Veda Washington-Abusaleh: “We don’t call for no bloodshed. That’s how this all started—with bloodshed. We don’t want no more bloodshed. So if you’re not in accord with us, leave, go home, go wherever you come from. This is our house. You can’t come in our house, killing us. That’s what you’re doing, because at the end of the day, when these people call these families and they tell them that their daddies and their mamas not coming home no more, I know how they feel, because I got the same phone call. No justice. No justice, no peace! That’s what we’re calling for. Stop this killing! Stop this killing! Stop this killing!”
Sunday’s shooting came only two days after hundreds of people gathered for the funeral of Alton Sterling.
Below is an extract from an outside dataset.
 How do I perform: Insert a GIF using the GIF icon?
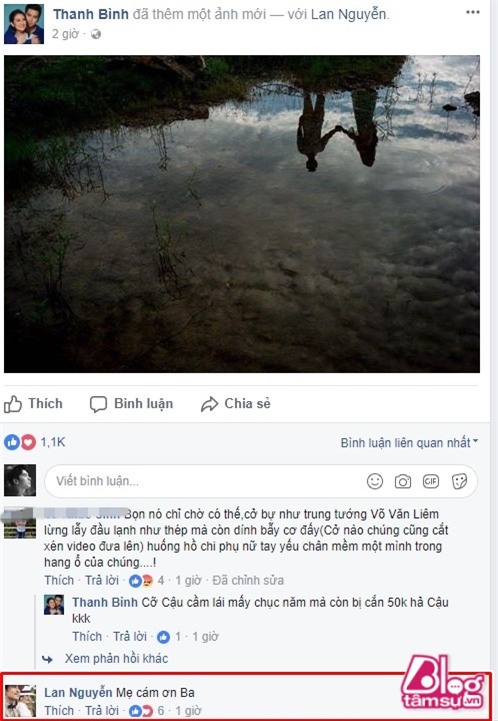431,481
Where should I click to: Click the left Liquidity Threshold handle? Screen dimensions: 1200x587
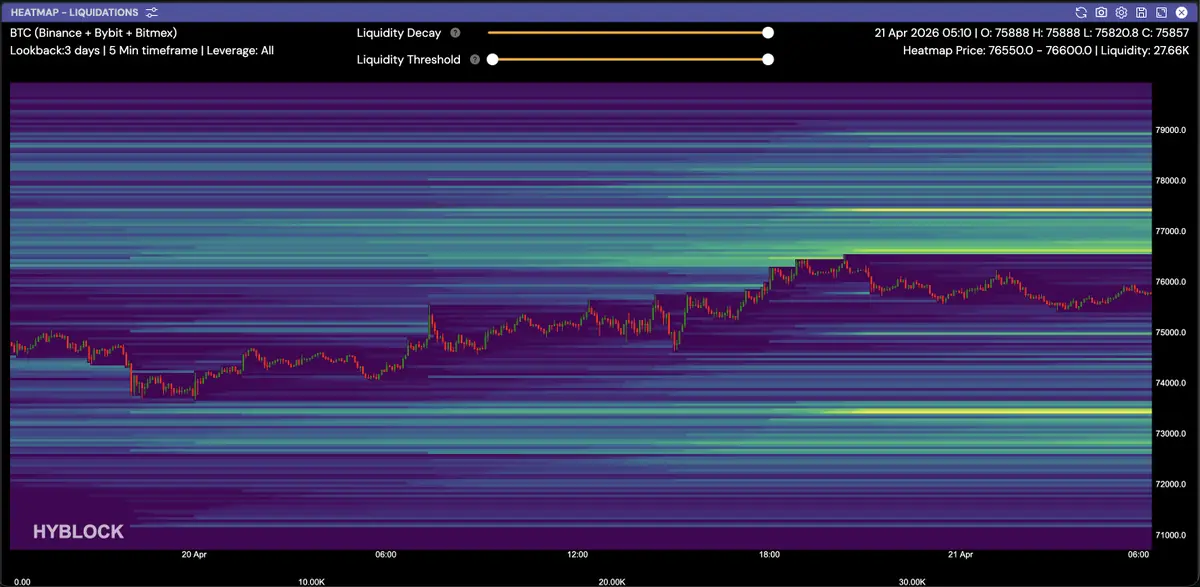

Baton Rouge Mayor Kip Holden did not attend. Holden has reportedly not even called the Sterling family yet. Hundreds of people protested outside the Mayor’s Office, demanding his resignation in the wake of Sterling’s death. Other prominent officials, including staff of Louisiana Governor John Bel Edwards and Louisiana Congressmember Cedric Richmond, did attend Alton Sterling’s funeral on Friday.
Meanwhile, in the wake of Sunday’s fatal shooting of three police officers, presumptive Republican presidential nominee Donald Trump repeated his claim that he is the law and order candidate, while Democratic presidential candidate Hillary Clinton said the attack was “an assault on all of us.” In May, Louisiana Governor John Bel Edwards signed a so-called Blue Lives Matter law, which expands Louisiana’s hate crimes statute to include police officers, firefighters and EMS personnel. Following the shooting, multiple politicians used the phrases “Blue Lives Matter” and “All Lives Matter,” including former Louisiana Governor Bobby Jindal.
Bobby Jindal: “We’ve got to say that all lives matter. It doesn’t matter what color you are—black, white, brown, red. It doesn’t matter. All lives matter. We’ve got to protect and value our police.”
Shepard Smith: “Governor, you know that that phrase you just used is one that’s seen by many as derogatory, right? And I just wonder why it is that you use that phrase, when there’s a certain segment of the population that believes it’s a real dig on them?”
Bobby Jindal: “Well, Shepard, it’s not meant to be. The point is this: We’ve got to move beyond race.”
In response, some Fox News viewers called for Shepard Smith to be fired.
The government of Turkey has arrested more than 6,000 people accused of participating in a failed military coup over the weekend. Turkish President Recep Tayyip Erdogan has accused Fethullah Gülen, a Turkish cleric living in Pennsylvania, of masterminding the coup. Gülen has lived in the U.S. since 1999, when he fled Turkey after being accused of organizing religious extremists against the government. He had been an ally of Erdogan until a few years ago. U.S. Secretary of State John Kerry said that the U.S. still has not received a formal extradition request for Gülen.
Secretary of State John Kerry: “We have not had a formal request for extradition. That has to come in a formal package. It has to come with documentation for the request, and go to the Justice Department. And we will deal with it.”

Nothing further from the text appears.